1.3. Bij besluit van 20 februari 2007 heeft het Uwv het bezwaar van appellante tegen het besluit van 19 april 2006 ongegrond verklaard. Daarbij heeft het Uwv appellante niet gevolgd in haar stelling dat zij volledig en duurzaam arbeidsongeschikt is.
1.4. Het tegen dit besluit ingestelde beroep is door appellante bij brief van 31 juli 2007 ingetrokken.
2.1. Op 4 oktober 2007 heeft een medisch onderzoek vanwege het Uwv plaatsgevonden. Daarbij is geconcludeerd dat er geen duurzaam benutbare mogelijkheden zijn omdat sprake is van onvermogen tot persoonlijk en sociaal functioneren vanwege ernstige psychiatrische problematiek. Een FML is niet opgesteld.
2.2. Bij besluit van 5 oktober 2007 is appellante ongewijzigd voor 80 tot 100% arbeidsongeschikt geacht.
2.3. Bij besluit van 3 april 2008 heeft het Uwv het bezwaar van appellante tegen het besluit van 5 oktober 2007 onder verwijzing naar een rapportage van een bezwaarverzekeringsarts ongegrond verklaard. In deze rapportage is het volgende gesteld:
“Cliëntes standpunt - dat gelet op de duur van de eerdere periode van arbeidsongeschiktheid en de huidige mening van de verzekeringsarts dat verbetering van de belastbaarheid voorlopig niet te verwachten valt, een IVA-uitkering rechtvaardigen - onderschrijf ik niet.

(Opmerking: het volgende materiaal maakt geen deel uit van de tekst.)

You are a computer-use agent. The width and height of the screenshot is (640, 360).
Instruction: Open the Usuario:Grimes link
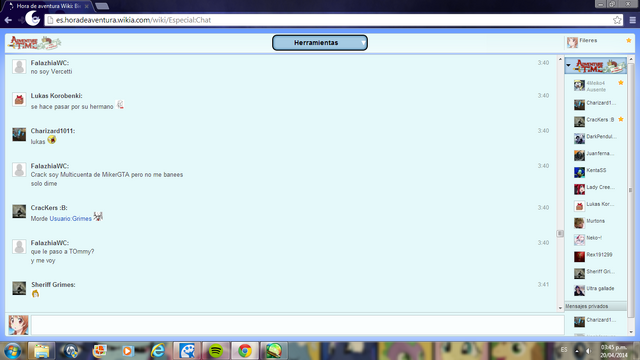tap(70, 219)
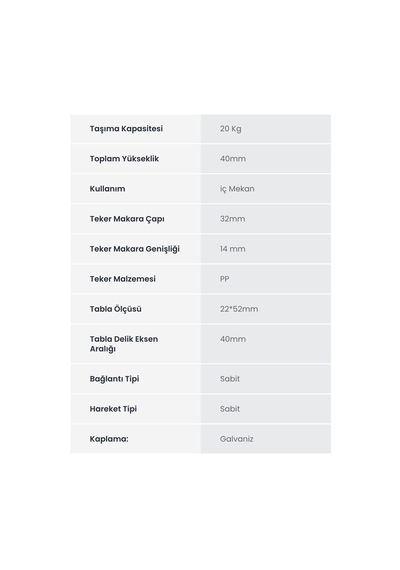The height and width of the screenshot is (570, 400).
Task: Click the Teker Makara Çapı label
Action: (x=127, y=219)
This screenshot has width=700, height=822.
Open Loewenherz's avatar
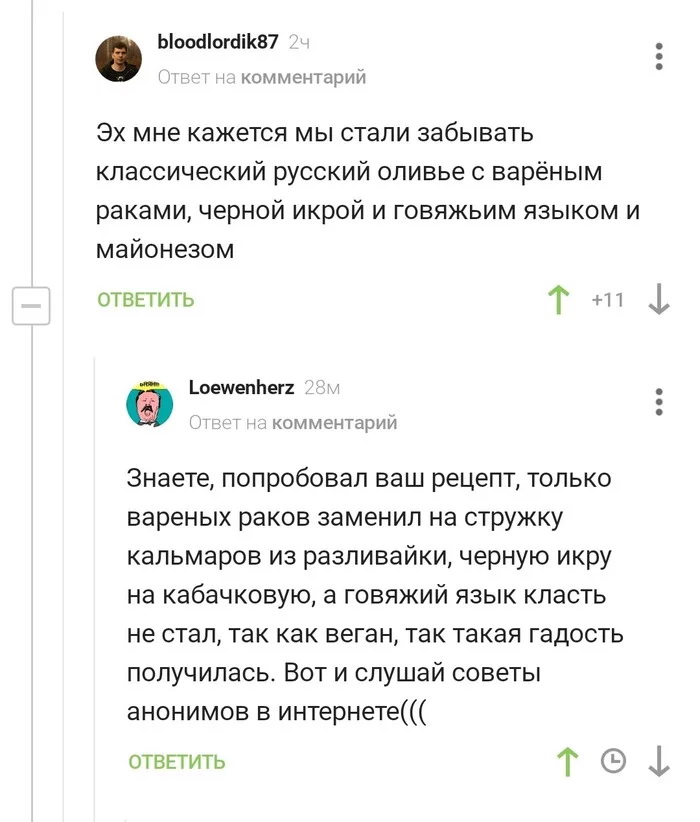coord(150,402)
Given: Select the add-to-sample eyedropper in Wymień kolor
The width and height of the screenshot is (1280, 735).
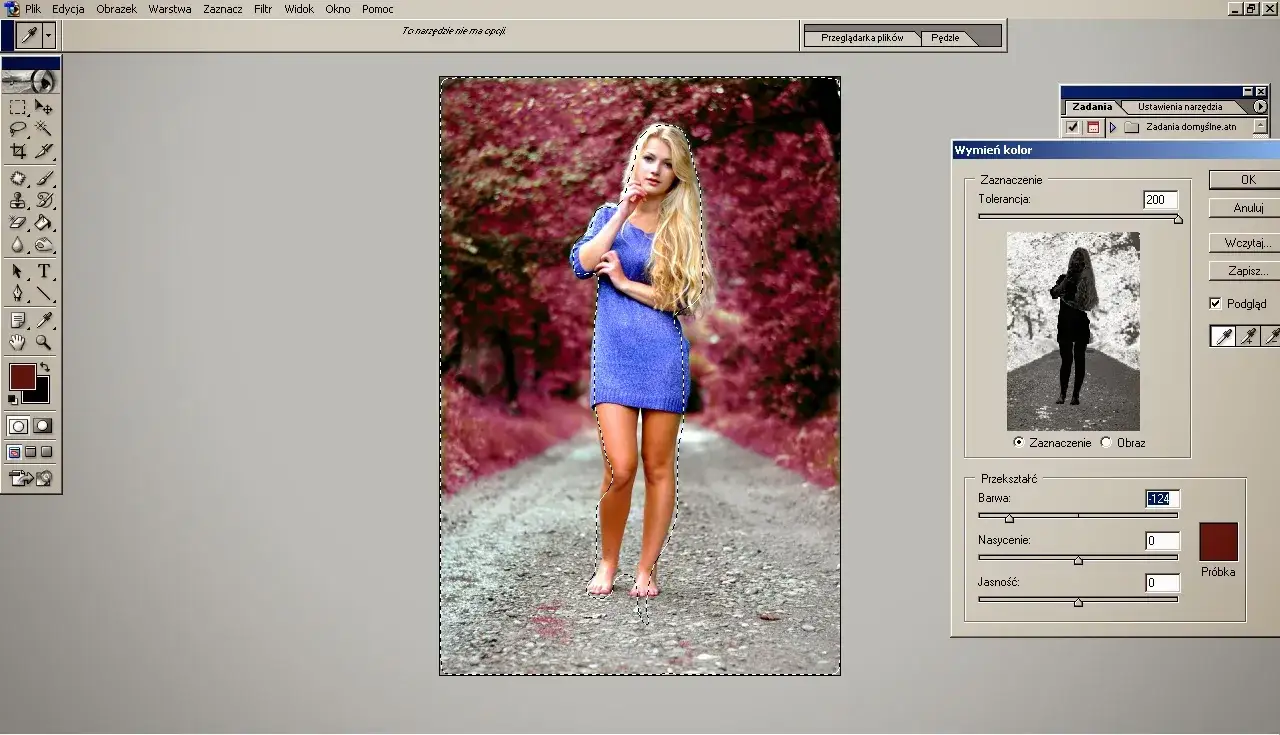Looking at the screenshot, I should click(1247, 336).
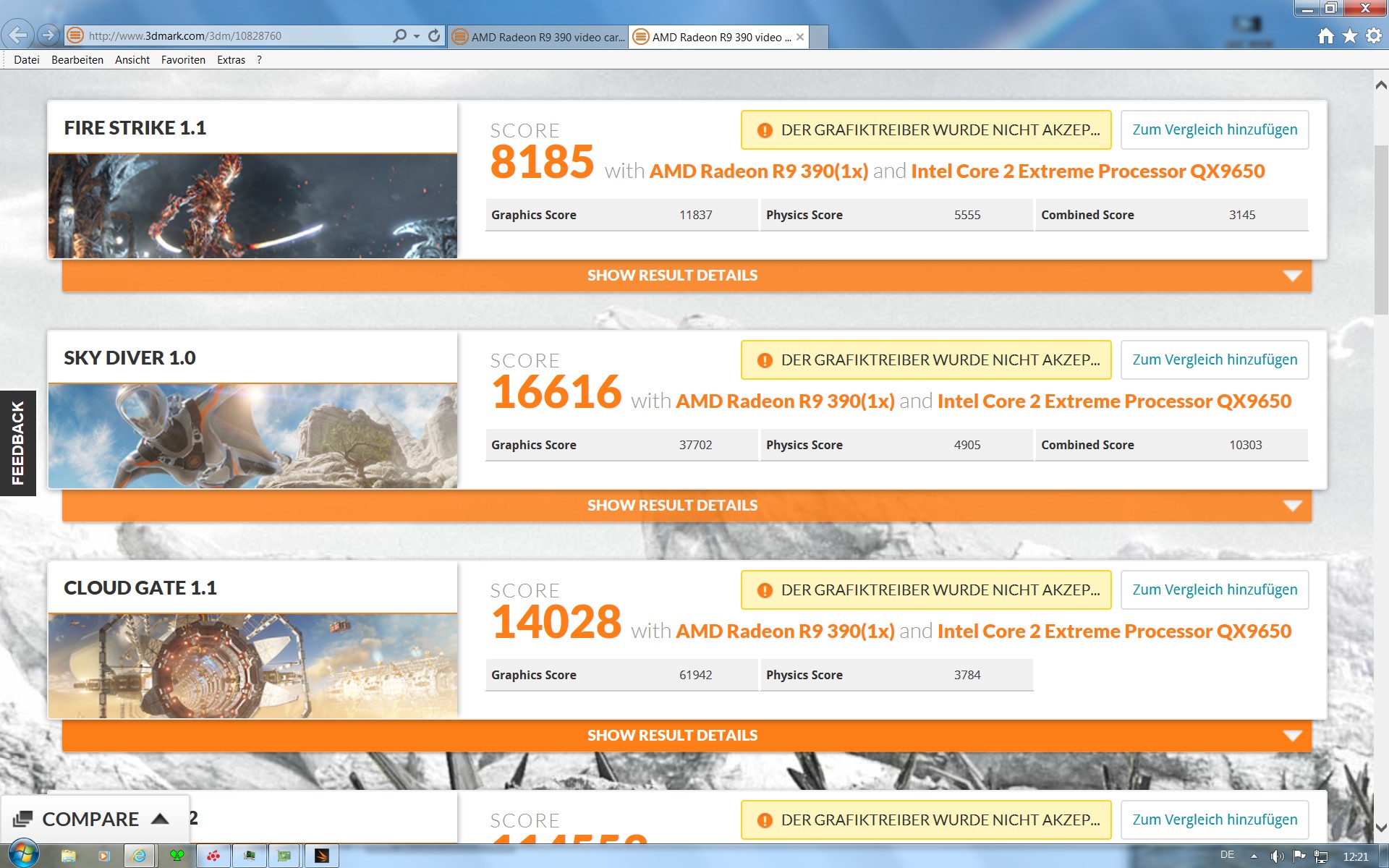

Bij cliënte is sprake van een ziektebeeld, waarbij aanvullend medisch handelen en/of activerende behandeling zeker nog kansen bestaan op verbetering van de functionele mogelijkheden binnen een jaar.

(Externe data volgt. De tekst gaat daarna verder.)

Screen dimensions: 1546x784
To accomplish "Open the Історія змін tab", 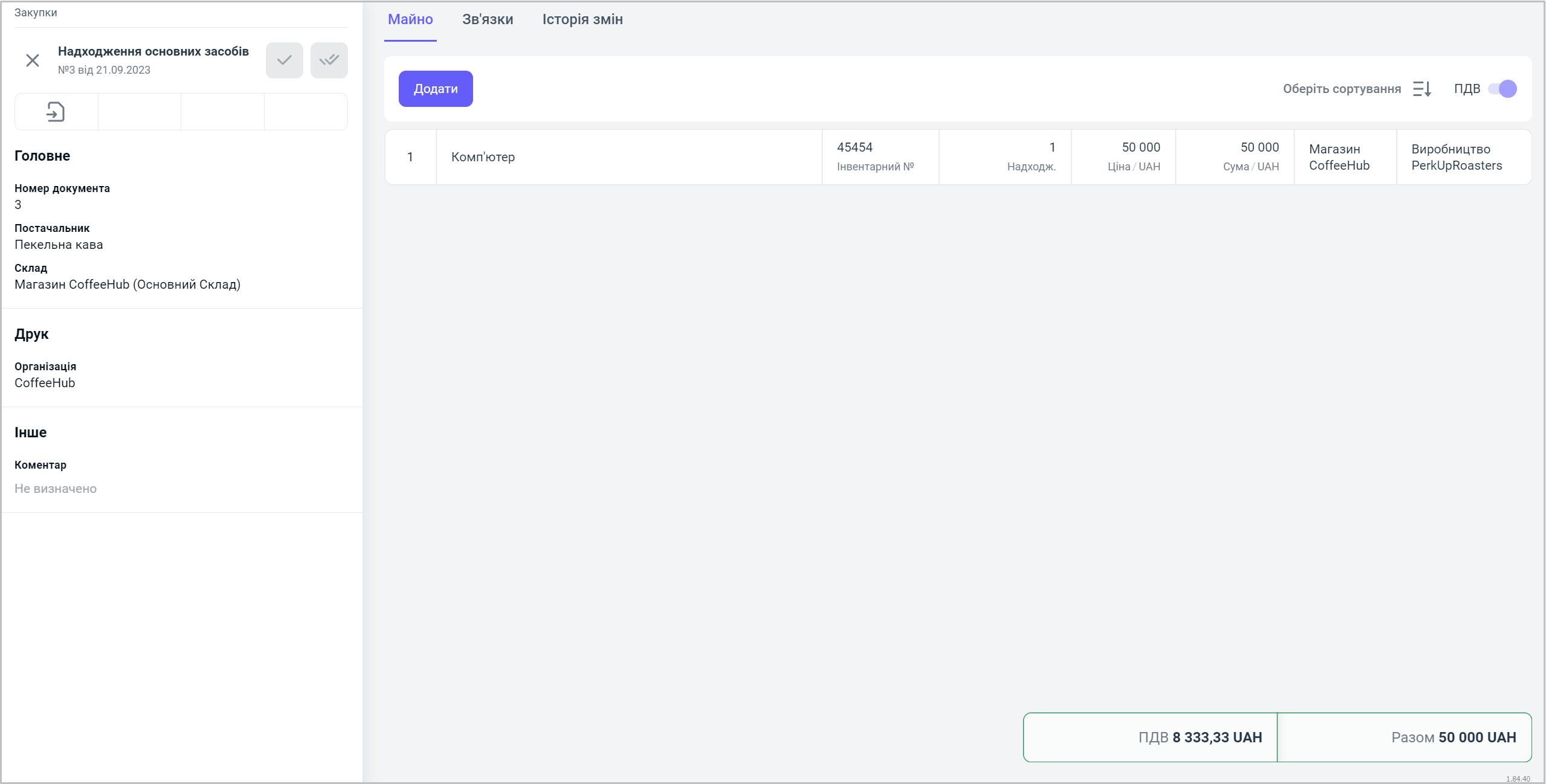I will 582,19.
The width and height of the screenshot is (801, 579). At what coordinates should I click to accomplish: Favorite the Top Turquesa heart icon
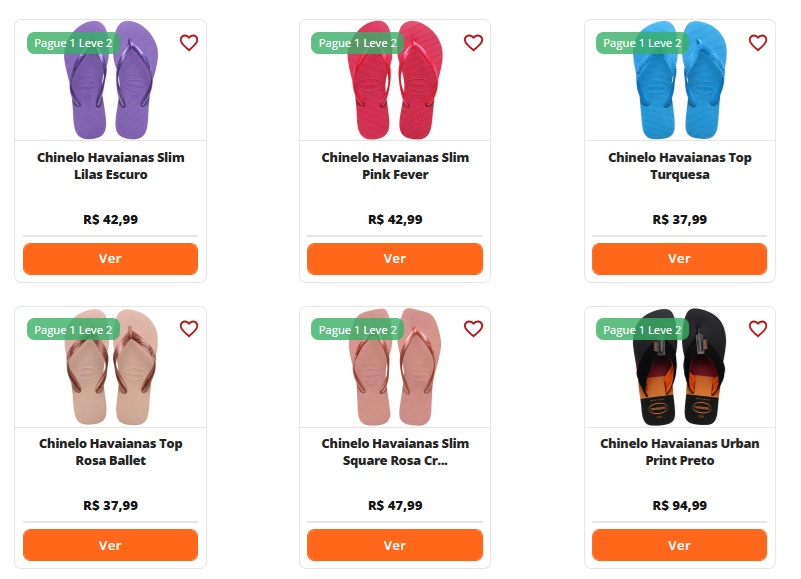[758, 43]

Hoewel al eerder behandeling heeft plaatsgehad en deze niet heeft geleid tot een bevredigend resultaat, kan niet worden gesteld dat thans alle behandelopties zijn uitgeput. De verklaring van de huisarts, dat zij zich weer onder behandeling dient te stellen teneinde in sociaal opzicht weer enigszins normaal te kunnen functioneren, ligt hiermee in lijn.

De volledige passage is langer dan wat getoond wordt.